- WHAT THE EXERCISE ASKS
Word for word, reproduce each entry.
──────── RECORDS FOR THE EXERCISE ────────
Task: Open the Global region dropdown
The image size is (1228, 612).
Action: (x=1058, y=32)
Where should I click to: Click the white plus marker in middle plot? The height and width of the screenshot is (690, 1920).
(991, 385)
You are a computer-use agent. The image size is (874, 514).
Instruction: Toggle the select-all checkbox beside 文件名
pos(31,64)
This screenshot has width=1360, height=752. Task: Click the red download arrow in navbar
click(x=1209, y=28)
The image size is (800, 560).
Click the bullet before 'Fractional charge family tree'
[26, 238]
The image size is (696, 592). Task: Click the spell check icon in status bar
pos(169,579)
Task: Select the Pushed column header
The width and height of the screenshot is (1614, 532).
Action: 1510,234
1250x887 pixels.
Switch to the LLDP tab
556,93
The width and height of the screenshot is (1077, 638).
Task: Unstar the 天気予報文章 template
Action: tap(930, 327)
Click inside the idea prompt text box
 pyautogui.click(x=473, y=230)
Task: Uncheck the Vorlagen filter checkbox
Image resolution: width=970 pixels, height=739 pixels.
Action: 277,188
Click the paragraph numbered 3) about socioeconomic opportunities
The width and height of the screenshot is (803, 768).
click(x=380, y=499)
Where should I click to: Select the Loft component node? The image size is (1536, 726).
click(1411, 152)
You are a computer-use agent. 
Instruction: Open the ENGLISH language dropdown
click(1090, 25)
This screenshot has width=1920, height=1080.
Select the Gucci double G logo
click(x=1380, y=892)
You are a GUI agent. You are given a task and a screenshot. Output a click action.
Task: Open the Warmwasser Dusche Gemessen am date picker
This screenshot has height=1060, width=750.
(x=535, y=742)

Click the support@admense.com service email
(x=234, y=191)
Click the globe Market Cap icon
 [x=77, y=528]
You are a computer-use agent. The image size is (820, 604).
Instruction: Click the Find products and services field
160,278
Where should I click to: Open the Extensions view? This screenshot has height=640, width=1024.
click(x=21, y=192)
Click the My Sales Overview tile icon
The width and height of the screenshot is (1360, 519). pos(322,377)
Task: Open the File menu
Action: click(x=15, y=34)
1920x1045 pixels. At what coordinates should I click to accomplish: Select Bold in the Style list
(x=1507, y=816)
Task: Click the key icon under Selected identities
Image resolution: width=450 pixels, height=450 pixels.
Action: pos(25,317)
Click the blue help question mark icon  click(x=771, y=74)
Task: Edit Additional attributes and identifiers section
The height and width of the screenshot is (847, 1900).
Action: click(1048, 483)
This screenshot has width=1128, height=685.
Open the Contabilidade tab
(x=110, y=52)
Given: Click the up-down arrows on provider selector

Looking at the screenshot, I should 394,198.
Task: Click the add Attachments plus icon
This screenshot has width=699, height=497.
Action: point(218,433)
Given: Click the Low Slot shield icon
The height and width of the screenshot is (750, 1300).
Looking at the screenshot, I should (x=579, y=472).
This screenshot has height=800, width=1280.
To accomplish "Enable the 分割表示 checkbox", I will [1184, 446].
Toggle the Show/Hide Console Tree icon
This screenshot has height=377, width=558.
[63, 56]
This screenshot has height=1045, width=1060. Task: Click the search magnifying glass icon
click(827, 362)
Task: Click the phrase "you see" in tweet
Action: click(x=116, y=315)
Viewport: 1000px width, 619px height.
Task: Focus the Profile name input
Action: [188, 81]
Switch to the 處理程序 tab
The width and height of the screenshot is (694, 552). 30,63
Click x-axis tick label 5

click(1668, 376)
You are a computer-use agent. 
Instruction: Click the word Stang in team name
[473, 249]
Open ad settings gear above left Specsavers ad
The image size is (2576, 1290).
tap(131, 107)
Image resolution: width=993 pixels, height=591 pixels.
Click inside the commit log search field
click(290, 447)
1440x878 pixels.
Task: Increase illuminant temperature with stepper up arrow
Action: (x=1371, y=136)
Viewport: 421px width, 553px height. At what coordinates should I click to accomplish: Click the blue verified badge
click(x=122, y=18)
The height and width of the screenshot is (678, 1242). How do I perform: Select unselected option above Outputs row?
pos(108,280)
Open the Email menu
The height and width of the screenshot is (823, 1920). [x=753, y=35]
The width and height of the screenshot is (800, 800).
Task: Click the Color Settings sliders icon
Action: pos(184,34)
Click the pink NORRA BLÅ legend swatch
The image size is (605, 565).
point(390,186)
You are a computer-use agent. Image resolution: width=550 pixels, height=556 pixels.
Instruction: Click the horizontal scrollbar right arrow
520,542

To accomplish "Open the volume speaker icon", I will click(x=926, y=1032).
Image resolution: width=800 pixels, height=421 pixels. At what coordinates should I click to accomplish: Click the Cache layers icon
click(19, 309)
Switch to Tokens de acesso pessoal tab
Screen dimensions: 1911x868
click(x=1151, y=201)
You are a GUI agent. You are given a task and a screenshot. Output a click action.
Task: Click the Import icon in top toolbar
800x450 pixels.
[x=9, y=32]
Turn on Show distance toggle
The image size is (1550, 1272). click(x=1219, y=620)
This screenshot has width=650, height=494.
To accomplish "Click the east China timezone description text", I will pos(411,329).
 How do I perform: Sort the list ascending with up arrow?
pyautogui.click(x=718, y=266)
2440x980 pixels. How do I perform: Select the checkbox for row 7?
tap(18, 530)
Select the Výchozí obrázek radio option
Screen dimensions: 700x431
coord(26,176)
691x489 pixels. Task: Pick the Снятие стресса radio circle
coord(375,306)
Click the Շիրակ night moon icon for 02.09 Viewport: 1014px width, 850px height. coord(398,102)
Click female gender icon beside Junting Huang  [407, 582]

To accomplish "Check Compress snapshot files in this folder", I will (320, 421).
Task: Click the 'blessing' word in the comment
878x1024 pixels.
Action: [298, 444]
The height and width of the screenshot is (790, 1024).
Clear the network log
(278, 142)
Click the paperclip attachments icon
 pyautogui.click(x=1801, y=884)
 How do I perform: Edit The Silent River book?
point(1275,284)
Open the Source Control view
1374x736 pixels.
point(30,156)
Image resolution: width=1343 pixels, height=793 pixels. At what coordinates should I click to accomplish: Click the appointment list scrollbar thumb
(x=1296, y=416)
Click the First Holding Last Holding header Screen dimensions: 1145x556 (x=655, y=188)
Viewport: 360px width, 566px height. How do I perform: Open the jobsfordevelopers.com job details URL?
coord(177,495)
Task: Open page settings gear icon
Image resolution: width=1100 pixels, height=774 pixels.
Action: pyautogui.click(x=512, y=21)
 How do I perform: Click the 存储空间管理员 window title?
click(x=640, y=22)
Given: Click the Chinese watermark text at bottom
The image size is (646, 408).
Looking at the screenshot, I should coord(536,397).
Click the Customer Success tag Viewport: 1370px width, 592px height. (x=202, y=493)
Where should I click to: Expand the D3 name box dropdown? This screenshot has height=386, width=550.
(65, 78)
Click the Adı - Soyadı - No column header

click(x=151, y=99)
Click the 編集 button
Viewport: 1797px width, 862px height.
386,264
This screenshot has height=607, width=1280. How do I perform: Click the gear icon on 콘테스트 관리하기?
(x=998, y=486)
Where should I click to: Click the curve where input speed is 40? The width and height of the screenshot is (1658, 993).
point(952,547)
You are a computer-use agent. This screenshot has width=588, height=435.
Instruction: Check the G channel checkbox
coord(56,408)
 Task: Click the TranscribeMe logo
────────
- EXERCISE SOLUTION
Task: Open the Global region dropdown
The image size is (1228, 612).
Action: (x=1058, y=32)
Where should I click to: Click the white plus marker in middle plot? The height and width of the screenshot is (690, 1920).
(991, 385)
You are a computer-use agent. The image size is (874, 514).
Instruction: Toggle the select-all checkbox beside 文件名
pos(31,64)
This screenshot has width=1360, height=752. Task: Click the red download arrow in navbar
click(x=1209, y=28)
The image size is (800, 560).
Click the bullet before 'Fractional charge family tree'
[26, 238]
The image size is (696, 592). Task: Click the spell check icon in status bar
pos(169,579)
Task: Select the Pushed column header
The width and height of the screenshot is (1614, 532).
Action: 1510,234
1250x887 pixels.
Switch to the LLDP tab
556,93
The width and height of the screenshot is (1077, 638).
Task: Unstar the 天気予報文章 template
Action: tap(930, 327)
Click inside the idea prompt text box
 pyautogui.click(x=473, y=230)
Task: Uncheck the Vorlagen filter checkbox
Image resolution: width=970 pixels, height=739 pixels.
Action: 277,188
Click the paragraph numbered 3) about socioeconomic opportunities
The width and height of the screenshot is (803, 768).
click(x=380, y=499)
Where should I click to: Select the Loft component node? The image size is (1536, 726).
click(1411, 152)
You are a computer-use agent. 
Instruction: Open the ENGLISH language dropdown
click(1090, 25)
This screenshot has width=1920, height=1080.
Select the Gucci double G logo
click(x=1380, y=892)
You are a GUI agent. You are given a task and a screenshot. Output a click action.
Task: Open the Warmwasser Dusche Gemessen am date picker
This screenshot has height=1060, width=750.
(x=535, y=742)

Click the support@admense.com service email
(x=234, y=191)
Click the globe Market Cap icon
 [x=77, y=528]
You are a computer-use agent. The image size is (820, 604).
Instruction: Click the Find products and services field
160,278
Where should I click to: Open the Extensions view? This screenshot has height=640, width=1024.
click(x=21, y=192)
Click the My Sales Overview tile icon
The width and height of the screenshot is (1360, 519). pos(322,377)
Task: Open the File menu
Action: click(x=15, y=34)
1920x1045 pixels. At what coordinates should I click to accomplish: Select Bold in the Style list
(x=1507, y=816)
Task: Click the key icon under Selected identities
Image resolution: width=450 pixels, height=450 pixels.
Action: pos(25,317)
Click the blue help question mark icon  click(x=771, y=74)
Task: Edit Additional attributes and identifiers section
The height and width of the screenshot is (847, 1900).
Action: click(1048, 483)
This screenshot has width=1128, height=685.
Open the Contabilidade tab
(x=110, y=52)
Given: Click the up-down arrows on provider selector

Looking at the screenshot, I should 394,198.
Task: Click the add Attachments plus icon
This screenshot has width=699, height=497.
Action: point(218,433)
Given: Click the Low Slot shield icon
The height and width of the screenshot is (750, 1300).
Looking at the screenshot, I should (x=579, y=472).
This screenshot has height=800, width=1280.
To accomplish "Enable the 分割表示 checkbox", I will [1184, 446].
Toggle the Show/Hide Console Tree icon
This screenshot has height=377, width=558.
[63, 56]
This screenshot has height=1045, width=1060. Task: Click the search magnifying glass icon
click(827, 362)
Task: Click the phrase "you see" in tweet
Action: click(x=116, y=315)
Viewport: 1000px width, 619px height.
Task: Focus the Profile name input
Action: [188, 81]
Switch to the 處理程序 tab
The width and height of the screenshot is (694, 552). 30,63
Click x-axis tick label 5

click(1668, 376)
You are a computer-use agent. 
Instruction: Click the word Stang in team name
[473, 249]
Open ad settings gear above left Specsavers ad
The image size is (2576, 1290).
tap(131, 107)
Image resolution: width=993 pixels, height=591 pixels.
Click inside the commit log search field
click(290, 447)
1440x878 pixels.
Task: Increase illuminant temperature with stepper up arrow
Action: (x=1371, y=136)
Viewport: 421px width, 553px height. At what coordinates should I click to accomplish: Click the blue verified badge
click(x=122, y=18)
The height and width of the screenshot is (678, 1242). How do I perform: Select unselected option above Outputs row?
pos(108,280)
Open the Email menu
The height and width of the screenshot is (823, 1920). [x=753, y=35]
The width and height of the screenshot is (800, 800).
Task: Click the Color Settings sliders icon
Action: pos(184,34)
Click the pink NORRA BLÅ legend swatch
The image size is (605, 565).
point(390,186)
You are a computer-use agent. Image resolution: width=550 pixels, height=556 pixels.
Instruction: Click the horizontal scrollbar right arrow
520,542

To accomplish "Open the volume speaker icon", I will click(x=926, y=1032).
Image resolution: width=800 pixels, height=421 pixels. At what coordinates should I click to accomplish: Click the Cache layers icon
click(19, 309)
Switch to Tokens de acesso pessoal tab
Screen dimensions: 1911x868
click(x=1151, y=201)
You are a GUI agent. You are given a task and a screenshot. Output a click action.
Task: Click the Import icon in top toolbar
800x450 pixels.
[x=9, y=32]
Turn on Show distance toggle
The image size is (1550, 1272). click(x=1219, y=620)
This screenshot has width=650, height=494.
To accomplish "Click the east China timezone description text", I will pos(411,329).
 How do I perform: Sort the list ascending with up arrow?
pyautogui.click(x=718, y=266)
2440x980 pixels. How do I perform: Select the checkbox for row 7?
tap(18, 530)
Select the Výchozí obrázek radio option
Screen dimensions: 700x431
coord(26,176)
691x489 pixels. Task: Pick the Снятие стресса radio circle
coord(375,306)
Click the Շիրակ night moon icon for 02.09 Viewport: 1014px width, 850px height. coord(398,102)
Click female gender icon beside Junting Huang  [407, 582]

To accomplish "Check Compress snapshot files in this folder", I will (320, 421).
Task: Click the 'blessing' word in the comment
878x1024 pixels.
Action: [298, 444]
The height and width of the screenshot is (790, 1024).
Clear the network log
(278, 142)
Click the paperclip attachments icon
 pyautogui.click(x=1801, y=884)
 How do I perform: Edit The Silent River book?
point(1275,284)
Open the Source Control view
1374x736 pixels.
point(30,156)
Image resolution: width=1343 pixels, height=793 pixels. At what coordinates should I click to accomplish: Click the appointment list scrollbar thumb
(x=1296, y=416)
Click the First Holding Last Holding header Screen dimensions: 1145x556 (x=655, y=188)
Viewport: 360px width, 566px height. How do I perform: Open the jobsfordevelopers.com job details URL?
coord(177,495)
Task: Open page settings gear icon
Image resolution: width=1100 pixels, height=774 pixels.
Action: pyautogui.click(x=512, y=21)
 How do I perform: Click the 存储空间管理员 window title?
click(x=640, y=22)
Given: Click the Chinese watermark text at bottom
The image size is (646, 408).
Looking at the screenshot, I should coord(536,397).
Click the Customer Success tag Viewport: 1370px width, 592px height. (x=202, y=493)
Where should I click to: Expand the D3 name box dropdown? This screenshot has height=386, width=550.
(65, 78)
Click the Adı - Soyadı - No column header

click(x=151, y=99)
Click the 編集 button
Viewport: 1797px width, 862px height.
386,264
This screenshot has height=607, width=1280. How do I perform: Click the gear icon on 콘테스트 관리하기?
(x=998, y=486)
Where should I click to: Click the curve where input speed is 40? The width and height of the screenshot is (1658, 993).
point(952,547)
You are a computer-use agent. This screenshot has width=588, height=435.
Instruction: Check the G channel checkbox
coord(56,408)
 Task: Click the TranscribeMe logo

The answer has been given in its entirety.